• _YOUR ASSIGNMENT_
Would you repeat every line of the data exactly?

[Stored records]
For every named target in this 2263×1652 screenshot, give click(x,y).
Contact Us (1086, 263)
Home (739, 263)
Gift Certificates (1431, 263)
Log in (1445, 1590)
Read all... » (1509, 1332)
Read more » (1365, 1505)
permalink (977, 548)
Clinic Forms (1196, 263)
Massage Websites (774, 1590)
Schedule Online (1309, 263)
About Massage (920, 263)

• _ANSWER BELOW_
For every named target in this 2263×1652 screenshot, give click(x,y).
Contact Us (1086, 263)
Home (739, 263)
Gift Certificates (1431, 263)
Log in (1445, 1590)
Read all... » (1509, 1332)
Read more » (1365, 1505)
permalink (977, 548)
Clinic Forms (1196, 263)
Massage Websites (774, 1590)
Schedule Online (1309, 263)
About Massage (920, 263)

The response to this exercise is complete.